The problem, McKennirey says, is that labour standards vary dramatically from country to country, and the norms of one country may not mesh with those of another.

But this doesn’t wash with Toronto lawyer Mary Cornish, a participant here who has worked for Canadian unions in the maquiladoras of Mexico. She points out that there’s already a set of globally recognized labour standards under the auspices of the International Labour Organization. It’s just that there’s no way to enforce what’s on paper.

Demands for the enforcement of labour standards will continue to bog down the international trading regime, as even McKennirey acknowledges. “This demand (to have labour standards included in trade agreements) is probably not going to go away until we find an alternative set of procedures perceived to be reasonable, effective and accessible,’ he says, referring to the establishment of a parallel labour tribunal.

As with so many issues facing the global trading order, the claim that trade agreements can’t incorporate labour standards comes down to credibility. Will unions and their public supporters believe that? With an eye to boosting the standing of the global trading infrastructure, many voices here are saying NGOs should be allowed to appear before panels.

Calls for NGO involvement come from the most conservative quarters here, including Yves Fortier, who served at the UN in the late 80s after being appointed by Brian Mulroney, with whom he now practises at Ogilvy Renault in Montreal. According to Fortier’s conference paper, The Emerging Importance Of Non-State Actors In International Law, these actors include environmental and social groups, business and professional organizations, churches and large multinationals.

How is it decided who sits at the table? I ask Fortier after his talk. Just as it’s done in domestic courts, he replies. The presiding judge decides who has a legitimate interest in a case and who should be granted standing. Does that mean Maude Barlow should be allowed to appear before WTO panels to offer her critique of globalization? I wonder. “Don’t turn off your set,’ he says with a wan smile.

A skeptical Volterra, the Canadian practising in London, sees groups participating without a clear role. “Are non-state actors challenging the system?
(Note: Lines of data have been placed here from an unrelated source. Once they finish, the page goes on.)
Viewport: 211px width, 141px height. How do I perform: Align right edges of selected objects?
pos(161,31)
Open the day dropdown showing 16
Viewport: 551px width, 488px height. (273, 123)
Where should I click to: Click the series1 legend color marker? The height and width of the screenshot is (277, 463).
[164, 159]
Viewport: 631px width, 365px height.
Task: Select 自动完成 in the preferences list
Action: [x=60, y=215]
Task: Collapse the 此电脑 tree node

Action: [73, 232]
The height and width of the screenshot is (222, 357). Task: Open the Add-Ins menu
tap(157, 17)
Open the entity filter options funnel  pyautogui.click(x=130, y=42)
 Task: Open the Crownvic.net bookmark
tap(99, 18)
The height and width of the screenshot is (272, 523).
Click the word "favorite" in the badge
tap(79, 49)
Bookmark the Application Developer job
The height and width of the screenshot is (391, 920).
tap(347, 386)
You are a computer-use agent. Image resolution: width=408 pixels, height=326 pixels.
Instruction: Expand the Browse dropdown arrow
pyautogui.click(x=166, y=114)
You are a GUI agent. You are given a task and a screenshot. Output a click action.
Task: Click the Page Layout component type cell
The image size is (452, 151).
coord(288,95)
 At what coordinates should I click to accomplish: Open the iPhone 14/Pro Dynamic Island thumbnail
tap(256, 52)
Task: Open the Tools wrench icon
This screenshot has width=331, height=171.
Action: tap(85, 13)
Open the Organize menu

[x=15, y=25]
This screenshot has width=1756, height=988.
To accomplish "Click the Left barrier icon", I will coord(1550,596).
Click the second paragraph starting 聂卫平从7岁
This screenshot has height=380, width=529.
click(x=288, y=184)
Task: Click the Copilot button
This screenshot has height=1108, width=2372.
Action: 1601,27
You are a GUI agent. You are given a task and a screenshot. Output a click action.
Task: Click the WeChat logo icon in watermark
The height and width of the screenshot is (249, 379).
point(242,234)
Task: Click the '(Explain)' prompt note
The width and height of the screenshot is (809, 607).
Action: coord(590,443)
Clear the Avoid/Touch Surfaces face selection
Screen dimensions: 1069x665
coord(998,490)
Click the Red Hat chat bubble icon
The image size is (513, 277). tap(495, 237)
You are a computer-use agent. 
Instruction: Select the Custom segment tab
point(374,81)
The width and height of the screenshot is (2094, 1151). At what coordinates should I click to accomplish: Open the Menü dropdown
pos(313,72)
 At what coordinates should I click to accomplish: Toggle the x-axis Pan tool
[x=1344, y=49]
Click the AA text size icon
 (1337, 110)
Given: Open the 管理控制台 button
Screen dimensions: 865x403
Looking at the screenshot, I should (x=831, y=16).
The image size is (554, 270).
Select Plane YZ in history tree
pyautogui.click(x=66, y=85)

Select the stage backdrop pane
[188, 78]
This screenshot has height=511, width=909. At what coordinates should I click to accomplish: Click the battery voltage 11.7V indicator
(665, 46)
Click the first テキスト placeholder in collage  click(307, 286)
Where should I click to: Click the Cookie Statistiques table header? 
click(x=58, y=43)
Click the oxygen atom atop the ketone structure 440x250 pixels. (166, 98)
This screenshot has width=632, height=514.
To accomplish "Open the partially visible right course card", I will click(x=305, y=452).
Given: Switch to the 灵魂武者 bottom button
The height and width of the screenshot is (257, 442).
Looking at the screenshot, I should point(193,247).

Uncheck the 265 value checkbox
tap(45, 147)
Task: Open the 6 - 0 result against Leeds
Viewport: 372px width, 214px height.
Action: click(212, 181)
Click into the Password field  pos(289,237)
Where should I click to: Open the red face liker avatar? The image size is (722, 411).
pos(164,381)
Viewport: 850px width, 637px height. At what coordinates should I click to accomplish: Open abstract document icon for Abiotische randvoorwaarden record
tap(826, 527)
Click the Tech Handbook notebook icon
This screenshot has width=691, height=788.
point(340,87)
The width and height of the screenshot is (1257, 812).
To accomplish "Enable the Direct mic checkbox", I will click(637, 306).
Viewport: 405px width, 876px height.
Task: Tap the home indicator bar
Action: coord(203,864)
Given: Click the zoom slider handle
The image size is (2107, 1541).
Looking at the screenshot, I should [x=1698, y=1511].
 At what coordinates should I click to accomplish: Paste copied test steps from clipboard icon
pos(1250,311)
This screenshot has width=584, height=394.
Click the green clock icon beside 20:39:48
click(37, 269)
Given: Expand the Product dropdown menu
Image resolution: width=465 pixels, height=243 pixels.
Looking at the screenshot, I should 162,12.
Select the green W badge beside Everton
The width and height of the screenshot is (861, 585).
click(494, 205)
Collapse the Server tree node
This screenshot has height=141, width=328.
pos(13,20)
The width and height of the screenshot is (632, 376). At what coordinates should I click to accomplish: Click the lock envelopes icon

Or are they being co-opted into the system?’ To which Howard Mann, law adviser to the International Institute for Sustainable Development, says calmly, “I don’t mind being co-opted if it advances the agenda.’

As with all voyages into uncharted waters, this one by NGOs into the stormy seas of international trade entails its share of danger, not the least of which is that they will lend credibility to the forces of globalization while losing their own. But NGOs have more often than not outwitted the forces of free trade in the past. Why should this time be any different?